DATA.
────
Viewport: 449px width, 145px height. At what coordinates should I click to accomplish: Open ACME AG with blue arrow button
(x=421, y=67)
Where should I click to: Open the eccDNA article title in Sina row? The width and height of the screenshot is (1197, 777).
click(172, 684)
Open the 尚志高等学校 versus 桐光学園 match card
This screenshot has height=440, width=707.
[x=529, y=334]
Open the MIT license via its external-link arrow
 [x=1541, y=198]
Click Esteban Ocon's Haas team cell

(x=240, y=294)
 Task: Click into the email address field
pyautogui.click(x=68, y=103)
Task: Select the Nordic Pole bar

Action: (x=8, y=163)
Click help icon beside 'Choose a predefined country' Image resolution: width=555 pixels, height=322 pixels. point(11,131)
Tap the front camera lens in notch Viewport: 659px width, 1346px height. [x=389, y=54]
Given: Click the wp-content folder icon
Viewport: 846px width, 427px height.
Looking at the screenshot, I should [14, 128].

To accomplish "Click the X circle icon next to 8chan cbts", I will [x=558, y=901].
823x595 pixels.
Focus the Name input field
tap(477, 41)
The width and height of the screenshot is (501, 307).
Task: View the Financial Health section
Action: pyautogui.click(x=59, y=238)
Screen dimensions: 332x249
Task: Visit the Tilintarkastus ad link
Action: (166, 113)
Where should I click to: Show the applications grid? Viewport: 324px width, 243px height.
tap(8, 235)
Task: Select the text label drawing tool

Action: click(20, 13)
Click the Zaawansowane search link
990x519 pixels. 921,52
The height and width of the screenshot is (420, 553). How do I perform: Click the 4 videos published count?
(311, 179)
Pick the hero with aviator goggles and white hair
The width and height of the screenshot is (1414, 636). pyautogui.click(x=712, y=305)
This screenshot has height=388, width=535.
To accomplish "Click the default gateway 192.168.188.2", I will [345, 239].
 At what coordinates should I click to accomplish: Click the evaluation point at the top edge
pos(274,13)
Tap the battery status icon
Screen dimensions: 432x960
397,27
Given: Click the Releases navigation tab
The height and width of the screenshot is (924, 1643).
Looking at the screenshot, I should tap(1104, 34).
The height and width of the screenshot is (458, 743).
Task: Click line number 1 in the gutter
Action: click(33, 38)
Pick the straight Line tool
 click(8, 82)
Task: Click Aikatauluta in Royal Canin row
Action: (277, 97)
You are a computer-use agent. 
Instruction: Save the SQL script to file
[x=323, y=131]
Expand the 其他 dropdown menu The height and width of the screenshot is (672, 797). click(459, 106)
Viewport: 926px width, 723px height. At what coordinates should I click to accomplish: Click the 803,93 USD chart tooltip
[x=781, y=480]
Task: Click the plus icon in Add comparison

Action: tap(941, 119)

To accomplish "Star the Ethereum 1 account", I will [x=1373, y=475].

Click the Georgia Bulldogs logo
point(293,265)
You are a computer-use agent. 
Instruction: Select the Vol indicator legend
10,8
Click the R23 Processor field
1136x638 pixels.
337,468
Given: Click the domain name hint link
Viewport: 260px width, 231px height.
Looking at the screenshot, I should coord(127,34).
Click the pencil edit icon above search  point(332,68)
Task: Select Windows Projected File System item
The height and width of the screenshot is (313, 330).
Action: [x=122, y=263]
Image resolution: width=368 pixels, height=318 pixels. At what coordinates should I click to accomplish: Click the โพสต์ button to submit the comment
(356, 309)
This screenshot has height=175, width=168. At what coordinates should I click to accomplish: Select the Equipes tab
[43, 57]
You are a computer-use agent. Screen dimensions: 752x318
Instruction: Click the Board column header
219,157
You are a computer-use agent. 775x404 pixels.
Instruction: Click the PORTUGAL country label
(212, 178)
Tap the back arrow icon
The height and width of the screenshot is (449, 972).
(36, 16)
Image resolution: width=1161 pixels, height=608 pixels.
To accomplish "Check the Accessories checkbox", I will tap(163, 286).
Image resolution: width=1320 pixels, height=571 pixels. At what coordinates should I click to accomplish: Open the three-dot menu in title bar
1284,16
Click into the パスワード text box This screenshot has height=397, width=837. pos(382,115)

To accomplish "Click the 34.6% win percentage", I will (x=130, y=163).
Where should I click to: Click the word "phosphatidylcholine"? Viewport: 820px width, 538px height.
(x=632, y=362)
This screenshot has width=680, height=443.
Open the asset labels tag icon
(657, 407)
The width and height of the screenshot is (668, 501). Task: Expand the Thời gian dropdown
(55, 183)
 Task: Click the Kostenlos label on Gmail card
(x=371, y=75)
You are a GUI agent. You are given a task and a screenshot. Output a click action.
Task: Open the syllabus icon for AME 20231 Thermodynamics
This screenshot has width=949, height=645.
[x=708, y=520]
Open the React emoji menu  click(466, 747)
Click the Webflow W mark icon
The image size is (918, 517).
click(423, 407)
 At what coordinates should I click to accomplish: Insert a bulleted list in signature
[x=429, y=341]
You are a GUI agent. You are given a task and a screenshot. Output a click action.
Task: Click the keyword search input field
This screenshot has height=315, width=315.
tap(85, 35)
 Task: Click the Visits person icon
────
TASK OBJECTIVE. The result is a copy of every line above where the word "will" shows up.

FINISHED TASK.
To accomplish "Click the X circle icon next to 8chan cbts", I will [x=558, y=901].
To accomplish "Click the default gateway 192.168.188.2", I will [345, 239].
To accomplish "Star the Ethereum 1 account", I will [x=1373, y=475].
To accomplish "Check the Accessories checkbox", I will tap(163, 286).
To accomplish "Click the 34.6% win percentage", I will (x=130, y=163).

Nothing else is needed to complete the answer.